* [Information shown]:
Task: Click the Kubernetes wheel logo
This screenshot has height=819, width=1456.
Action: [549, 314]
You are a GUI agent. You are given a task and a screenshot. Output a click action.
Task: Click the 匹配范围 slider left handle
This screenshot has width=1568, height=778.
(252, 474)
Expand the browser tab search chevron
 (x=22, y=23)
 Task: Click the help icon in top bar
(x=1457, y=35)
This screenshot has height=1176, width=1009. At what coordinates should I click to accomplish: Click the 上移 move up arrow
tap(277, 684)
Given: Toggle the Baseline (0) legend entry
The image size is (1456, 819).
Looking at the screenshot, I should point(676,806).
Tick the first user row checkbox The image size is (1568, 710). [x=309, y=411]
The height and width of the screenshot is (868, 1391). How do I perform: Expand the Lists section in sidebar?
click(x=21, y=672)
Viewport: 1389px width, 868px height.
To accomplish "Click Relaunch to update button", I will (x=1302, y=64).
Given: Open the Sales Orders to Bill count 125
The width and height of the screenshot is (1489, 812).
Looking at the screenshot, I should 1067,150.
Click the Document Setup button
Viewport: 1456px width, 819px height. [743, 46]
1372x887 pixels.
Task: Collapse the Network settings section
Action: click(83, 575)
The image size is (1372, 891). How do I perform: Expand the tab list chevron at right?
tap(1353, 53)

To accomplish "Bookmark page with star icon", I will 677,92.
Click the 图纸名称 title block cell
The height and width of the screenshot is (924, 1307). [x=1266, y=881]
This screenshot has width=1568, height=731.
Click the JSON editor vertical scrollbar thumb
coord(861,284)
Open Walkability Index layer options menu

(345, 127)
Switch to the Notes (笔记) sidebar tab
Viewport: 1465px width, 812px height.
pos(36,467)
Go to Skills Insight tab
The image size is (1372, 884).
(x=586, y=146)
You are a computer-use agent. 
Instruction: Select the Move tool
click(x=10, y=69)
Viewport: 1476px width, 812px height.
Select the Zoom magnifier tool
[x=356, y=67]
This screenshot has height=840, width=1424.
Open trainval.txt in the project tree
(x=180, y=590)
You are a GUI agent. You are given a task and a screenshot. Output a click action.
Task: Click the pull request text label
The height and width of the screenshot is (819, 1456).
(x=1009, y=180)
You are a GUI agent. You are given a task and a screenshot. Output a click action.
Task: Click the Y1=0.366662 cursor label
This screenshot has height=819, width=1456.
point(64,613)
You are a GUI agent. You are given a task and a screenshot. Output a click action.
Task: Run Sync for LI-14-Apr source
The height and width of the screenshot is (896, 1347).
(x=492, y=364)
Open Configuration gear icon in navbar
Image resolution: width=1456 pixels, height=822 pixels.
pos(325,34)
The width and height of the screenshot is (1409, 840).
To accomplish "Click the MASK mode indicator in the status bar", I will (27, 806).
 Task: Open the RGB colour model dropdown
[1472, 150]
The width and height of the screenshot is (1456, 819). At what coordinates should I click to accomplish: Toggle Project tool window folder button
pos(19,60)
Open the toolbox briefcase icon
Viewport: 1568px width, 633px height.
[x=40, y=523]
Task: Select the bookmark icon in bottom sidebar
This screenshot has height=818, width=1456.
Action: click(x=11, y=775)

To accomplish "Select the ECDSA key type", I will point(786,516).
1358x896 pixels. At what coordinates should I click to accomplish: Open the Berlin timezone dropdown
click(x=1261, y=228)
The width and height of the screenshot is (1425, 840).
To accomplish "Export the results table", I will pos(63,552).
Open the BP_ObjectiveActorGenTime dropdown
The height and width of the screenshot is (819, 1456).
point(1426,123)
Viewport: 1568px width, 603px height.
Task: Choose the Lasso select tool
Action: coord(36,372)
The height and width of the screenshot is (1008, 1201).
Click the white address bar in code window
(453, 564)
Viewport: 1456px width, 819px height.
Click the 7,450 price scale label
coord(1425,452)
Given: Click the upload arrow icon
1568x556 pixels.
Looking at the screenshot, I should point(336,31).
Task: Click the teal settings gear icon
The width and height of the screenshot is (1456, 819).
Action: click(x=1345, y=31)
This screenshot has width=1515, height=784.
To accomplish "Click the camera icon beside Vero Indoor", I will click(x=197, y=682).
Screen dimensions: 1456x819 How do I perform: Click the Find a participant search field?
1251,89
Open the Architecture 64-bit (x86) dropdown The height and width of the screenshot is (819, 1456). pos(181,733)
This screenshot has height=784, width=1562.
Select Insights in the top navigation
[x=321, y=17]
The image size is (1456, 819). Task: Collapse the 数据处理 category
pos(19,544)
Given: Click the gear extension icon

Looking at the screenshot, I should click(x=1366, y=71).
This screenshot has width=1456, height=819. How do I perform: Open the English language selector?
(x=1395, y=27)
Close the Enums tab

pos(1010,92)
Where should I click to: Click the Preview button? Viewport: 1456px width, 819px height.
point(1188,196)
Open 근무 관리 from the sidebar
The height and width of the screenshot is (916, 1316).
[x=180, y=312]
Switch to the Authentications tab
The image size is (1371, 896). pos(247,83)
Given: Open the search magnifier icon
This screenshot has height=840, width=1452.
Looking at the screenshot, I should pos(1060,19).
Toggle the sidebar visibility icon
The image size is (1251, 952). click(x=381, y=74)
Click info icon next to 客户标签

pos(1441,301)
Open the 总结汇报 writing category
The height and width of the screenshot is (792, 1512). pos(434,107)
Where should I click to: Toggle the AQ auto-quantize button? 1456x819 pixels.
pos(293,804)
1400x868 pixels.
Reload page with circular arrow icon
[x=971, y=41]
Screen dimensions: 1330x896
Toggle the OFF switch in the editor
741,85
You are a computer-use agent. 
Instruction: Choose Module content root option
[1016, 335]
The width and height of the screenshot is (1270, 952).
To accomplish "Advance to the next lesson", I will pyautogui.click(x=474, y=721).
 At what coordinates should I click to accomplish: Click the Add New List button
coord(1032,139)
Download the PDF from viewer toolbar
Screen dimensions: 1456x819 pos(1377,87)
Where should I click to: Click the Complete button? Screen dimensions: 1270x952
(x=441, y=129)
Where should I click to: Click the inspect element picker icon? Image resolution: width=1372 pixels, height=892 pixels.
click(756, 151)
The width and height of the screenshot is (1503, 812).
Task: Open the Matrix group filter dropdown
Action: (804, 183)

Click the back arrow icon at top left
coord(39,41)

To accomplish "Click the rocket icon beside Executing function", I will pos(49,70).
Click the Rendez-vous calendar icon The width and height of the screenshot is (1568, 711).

* [What you should do]:
Copy every line from the records above that contains the word "beside".

* [Answer box]:
To accomplish "Click the camera icon beside Vero Indoor", I will click(x=197, y=682).
To accomplish "Click the rocket icon beside Executing function", I will pos(49,70).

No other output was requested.